Looks Great!!!!... I can't wait till I am done hunting this fall... so I can get back to working on my attic....


----------



## New_2_Chronic (Oct 31, 2008)

Screens in and I got 4 plants under it 2 BUBBLELICIOUS and 2 Northern Flame. Screen is at 18 inches high, 9 above the pot. I have 36 inches between the screen and the light. The way the roof is built it is exapndable up to 8 ft high so if need be i can get more room......I counted each square and I have 100 2X4 inch squares....Dats gonna be alot of BUD:holysheep:


----------



## New_2_Chronic (Nov 3, 2008)

Okay so things have been going well. When I started the room it was very cool here. The attic has been a good temp the whole time... temp in the grow has been steady 83......with good circulation,.

today it got up to 80 and the attic exceeded 90 F. My grow temp shot up to 95  this is beacuse im pulling air from the attic to cool my lights.

I have temporarily rerouted the ventilation to pull air from inside the garage through the lights, it helped but its not the best.but now I need to get other suggestions as to where to pull the air from to cool my lights. 

Pulling from inside the house is probably a nogo due to the length of ducting tat would be required....

its supposed to be warm 78-82 here for the next few days then get cold again.

i dont have a problem when its cool....


----------



## Tater (Nov 6, 2008)

If you have a concrete slab in the garage then it would most definitely be cooler than outside as long as you kept the doors shut and it was insulated.  Then if you are venting outside you should be good.  Thats about all I can think of.


----------



## New_2_Chronic (Nov 6, 2008)

yup concrete slab.

temporary solution is working, pulling air from inside the garage helped. Temps are steady again at 82.  I will be redoing my ventialtion because i dont think I did it as economical as i could....


----------



## New_2_Chronic (Nov 8, 2008)

Ventilation was doomed from the start. I discovered a fatal flaw well 2 in my design. 

1. In an effort of stealth I had the carbon system pulling air from holes in the top of each chamber  through a T connector and out the carbon can filter, not DIY. the problem lied with the placement of the carbon filter.
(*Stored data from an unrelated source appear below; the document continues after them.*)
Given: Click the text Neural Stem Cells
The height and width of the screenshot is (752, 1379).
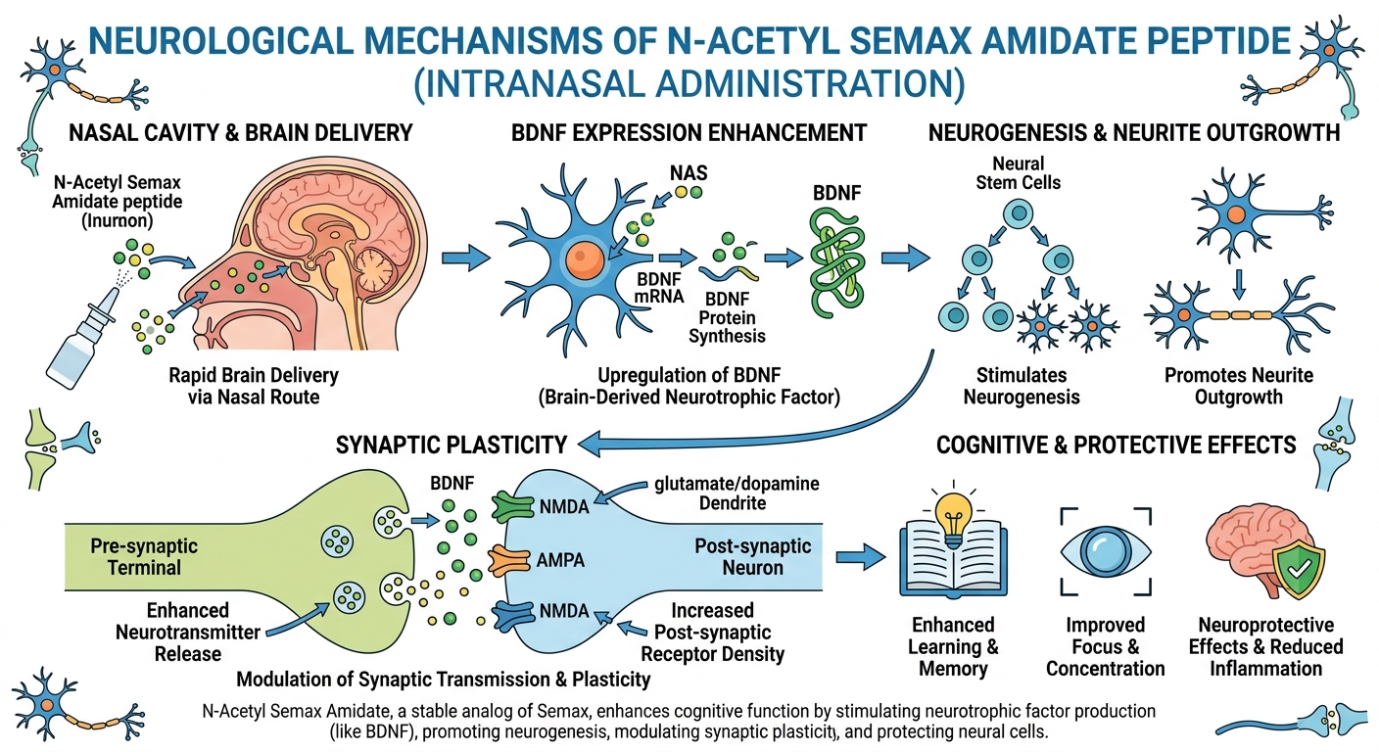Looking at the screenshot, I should [1020, 172].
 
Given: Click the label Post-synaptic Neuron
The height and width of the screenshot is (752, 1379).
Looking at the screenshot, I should [752, 556].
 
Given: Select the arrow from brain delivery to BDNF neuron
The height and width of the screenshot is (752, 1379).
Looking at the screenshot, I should [465, 259].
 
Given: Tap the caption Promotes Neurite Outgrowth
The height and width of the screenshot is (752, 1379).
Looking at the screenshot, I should [1238, 386].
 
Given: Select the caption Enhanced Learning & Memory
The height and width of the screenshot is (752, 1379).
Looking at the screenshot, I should [953, 646].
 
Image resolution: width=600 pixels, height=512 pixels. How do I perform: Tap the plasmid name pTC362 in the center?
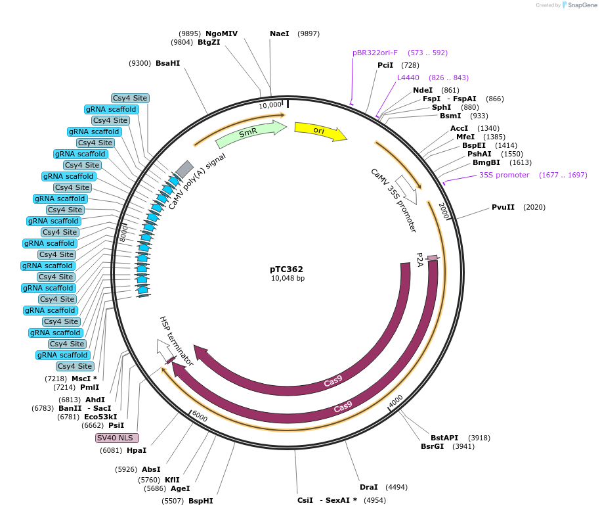(287, 269)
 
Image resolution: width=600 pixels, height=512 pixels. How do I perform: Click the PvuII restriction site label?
(503, 207)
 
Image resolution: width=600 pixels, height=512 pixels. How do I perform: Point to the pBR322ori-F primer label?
(375, 53)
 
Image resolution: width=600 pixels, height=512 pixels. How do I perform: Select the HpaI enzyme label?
(137, 450)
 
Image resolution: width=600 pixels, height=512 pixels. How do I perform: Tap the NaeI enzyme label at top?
(280, 34)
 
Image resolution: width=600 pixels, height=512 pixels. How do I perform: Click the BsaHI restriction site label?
(167, 63)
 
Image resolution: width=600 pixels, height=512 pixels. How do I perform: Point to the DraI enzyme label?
(369, 487)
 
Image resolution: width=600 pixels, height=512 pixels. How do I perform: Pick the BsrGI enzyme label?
(433, 446)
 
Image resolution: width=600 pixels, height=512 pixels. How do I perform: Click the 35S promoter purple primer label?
(504, 175)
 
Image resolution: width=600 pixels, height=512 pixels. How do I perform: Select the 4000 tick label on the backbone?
(396, 400)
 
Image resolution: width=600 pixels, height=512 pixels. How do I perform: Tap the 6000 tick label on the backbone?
(200, 418)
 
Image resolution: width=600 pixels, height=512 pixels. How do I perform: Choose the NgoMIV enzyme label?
(221, 34)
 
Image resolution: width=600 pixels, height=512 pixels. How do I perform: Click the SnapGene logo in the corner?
(579, 5)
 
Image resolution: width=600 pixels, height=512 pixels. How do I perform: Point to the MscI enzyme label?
(82, 379)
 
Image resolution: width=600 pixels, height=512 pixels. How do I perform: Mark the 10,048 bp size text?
(288, 278)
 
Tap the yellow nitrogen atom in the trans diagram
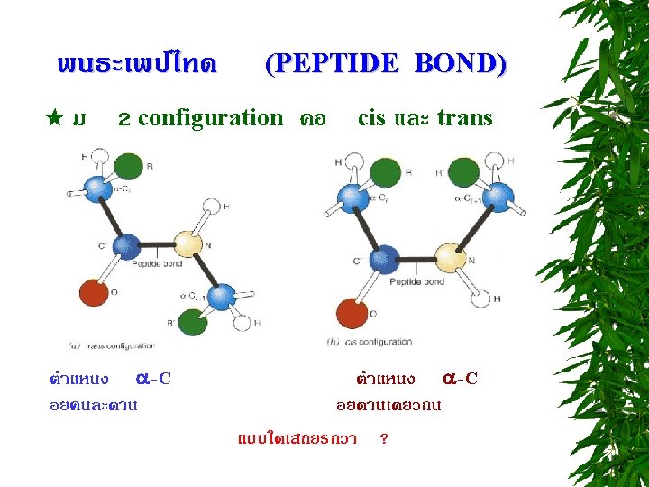coord(187,244)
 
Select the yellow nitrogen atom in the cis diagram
coord(452,257)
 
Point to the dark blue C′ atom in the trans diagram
coord(129,245)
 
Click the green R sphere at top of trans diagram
coord(129,167)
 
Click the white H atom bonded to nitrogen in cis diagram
coord(481,298)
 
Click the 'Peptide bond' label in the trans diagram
coord(157,264)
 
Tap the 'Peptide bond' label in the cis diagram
coord(416,282)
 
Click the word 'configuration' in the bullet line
coord(210,118)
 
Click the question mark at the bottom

It was in the main room which pulled the air, and the HEAT from the top of the chamber and exausted into the main room, making it very hot. Both chambers get thier air from the main room making them hotter....

corrected this by moving the filter to the attic. right outh a FAN vent....

2. The lights were hotter than they should of been creating even more heat. Because I was pulling air from the attic and exausting out the fan vent the temp of the air got hotter as the attic got hotter. The resault was the lights not really cooling.

corrected this by changing the intake for the lights to intake from inside the main room above the chambers and exausting into the attic. 

Temps in main room are now lower than the chambers. 74 steady in main room, 77 in Mom Veg Area, and 85 in flower chamber. Steady now for a few days and today it was about 80 outside.

SCROG CHANGE:

I figured my holes in the scrog were too big, 2X4. So I got some thin galvanized wired and halfed all of the squares, 2X2. I now have 200 squares.

Pics soo to follow....


----------



## THCPezDispenser (Nov 8, 2008)

Room looks great man.  Nice job making the dream a reality


----------



## New_2_Chronic (Nov 8, 2008)

All future updates to this thred will be carried in my journal. Ive still got alot to do!!!!


----------